### Text:

Okay, perfect. And then just on Schuylkill Yards, can you guys just run through what your capital commitment may be there, how much could be competitive supply to CIRA and then other office assets that you guys have in that part of Philly? And the breakdown of when you think any competitive office could come online versus the other tangential stuff of the project?

Jerry Sweeney

Sure I’d be happy to. And I think we circulate and post up to our website a pretty detailed description of everything we thought, that Schuylkill Yards would outline, as well as laid out Craig on Page 14 of the supplemental package, exactly with the overview with the project description and the financial highlights. I think right now we – the major focus is to get the site rezoned and approved for to about 5.1 million square feet of total square footage. We anticipate trying to get that achieved by the end of 2016. And we’re obviously working with a lot of public officials and our planners to achieve that objective.

We do anticipate over the next 12 months to 24 months that our total spend will be somewhere between $10 million to $15 million dollars, primarily in planning costs as well as creating some public space to really create a platform for future development. The first building we’ve targeted really for sometime in 2018, obviously we’ll be commencing marketing efforts for that. We do believe that the creation of the entire Cira neighborhood combined with Schuylkill Yards creates a very attractive platform for companies that consider locating to. So our marketing campaign will be directed really up and down Acela Corridor to try and attract tenants who want to come into what we think will be a very special place in terms of its mixed-used component, access to mass transportation, affiliation with Drexel University and certainly in close proximity to University of Pennsylvania.

So I think as we look at it we’re really in kind of a 12-month to 24-month planning, pre-development, creating some public space process that we anticipate will create a very viable platform for subsequent vertical development. As we had disclosed we have a residential partner on board as well as a life science partner. They will be very much part and parcel of our marketing campaign. And the objective is to – is to present this entire mixed use innovation platform to tenant starting really in the middle part of the summer through the fall.

Craig Mailman

Thanks Jerry. I saw Page 14, and I saw that about 52% or 2.6 million is designated office that includes lab and academic space. So I was just trying to get at what you guys think you would more be the developer on versus your partners and could we assume a similar price per square foot to what you guys did in Cira.

Jerry Sweeney

I think you see a certainly construction pricing Craig would be in the same level as what we’ve done at Cira and Cira South. We’re certainly seeing an increase on construction pricing, we’ll stay long that stays in place. But certainly from an overall investment platform, I think that’s a good assumption. One of the very good attributes of this transaction is that it does provide us with a lot of flexibility in terms of bringing in both other development partners as well as institutional investors to help move this process forward. We have a number of flexibility to some of the milestone they certainly give us the capacity to respond to changing market conditions. And we mixed use nature of it being residential, lab, academic space, as well as traditional office and loft office, provides a pretty broad palette to the potential customer base, where we think we can be very responsive to changes and cycles as we build this out.

Craig Mailman

Great thanks.

Operator

Our next question comes from the line of Jamie Feldman with Bank of America Merrill Lynch.

Jamie Feldman

Thank you good morning.

Jerry Sweeney

Good morning.

Jamie Feldman

So I guess sticking with that the project, can you talk a little bit more about the actual timing of spend and what’s realistic and how we should be modeling it.

### Set tasks:
- 1) In the Schuylkill Yards transcript, how much does the company expect to spend over the next 12 to 24 months?
- 2) Put this sentence from the Schuylkill Yards transcript into Spanish: "As we had disclosed we have a residential partner on board as well as a life science partner."
- 3) Carry on the Schuylkill Yards call transcript from the point where it ends.
The data that comes after this transcript is not needed for any of the work here.

### Available data:
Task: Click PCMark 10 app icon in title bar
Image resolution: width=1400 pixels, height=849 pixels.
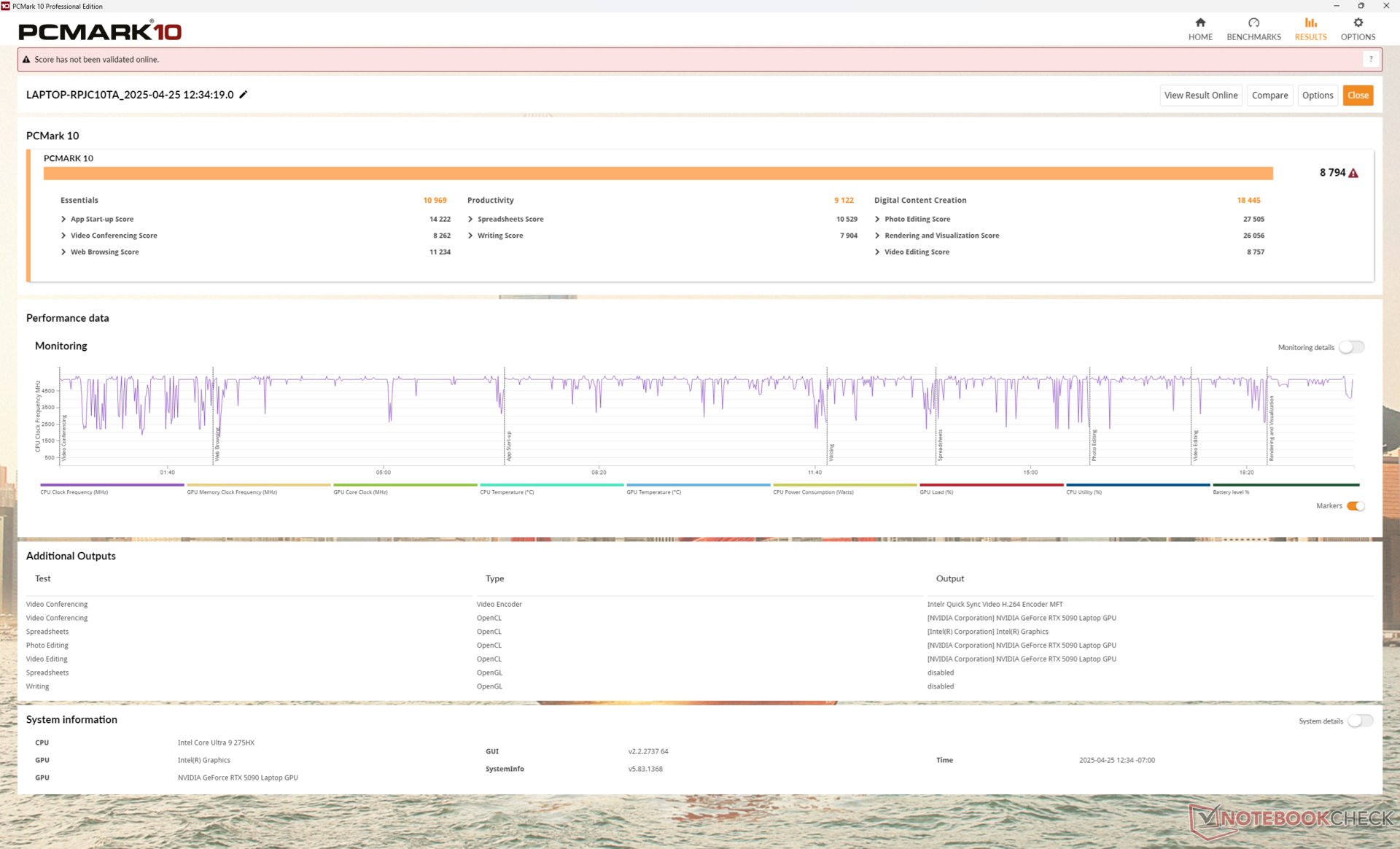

### Expected results:
- 1) Between $10 million and $15 million, mainly on planning costs and public space.

- 2) Como habíamos informado, contamos con un socio residencial, así como con un socio de ciencias de la vida.

- 3)
Jerry Sweeney

I’m sorry Jamie on Schuylkill Yards?

Jamie Feldman

Yes correct.

Jerry Sweeney

Well okay. Well look I think certainly on 2016 and 2017, I think we’re focusing on that $10 million to $15 million investment, probably a third of that this year and the balance in 2017. And in 2018 the level of spend there’s really going to be a function of our pre marketing efforts and the timing there – the timing thereof.

Jamie Feldman

Okay. And switching gears to FMC, can you talk about the leases you signed and then more color on the pipeline.

Jerry Sweeney

Yes I think that we signed a number of leases. One of which involved the relocation of one of our existing tenants who needed some additional expansion space. And then a nice mix of tenants both from outside the Philadelphia suburban marketplace, they’ve come into the city. The pipeline right now I think we’re down to 125,000 square feet to 150,000 square feet. The pipeline ranges from a couple multiple floor users down to tenants in the 5,000 square foot to 10,000 square foot range. So we’ve already broken down Jamie one floor for multi-tenant basis, we’re really targeting two potentially three more. And we think that plays very well on to where we are in the development cycle because a lot of those tenants have much shorter delivery time requirements.

So it’s a very good mix of tenants in the region, couple of tenants from outside the region, couple of tenants who need expansion space within our existing portfolio where we have other backfill opportunities.

So I think now that the buildings are really rising vertically in presenting itself. We’re very pleased with the level of response we’re getting.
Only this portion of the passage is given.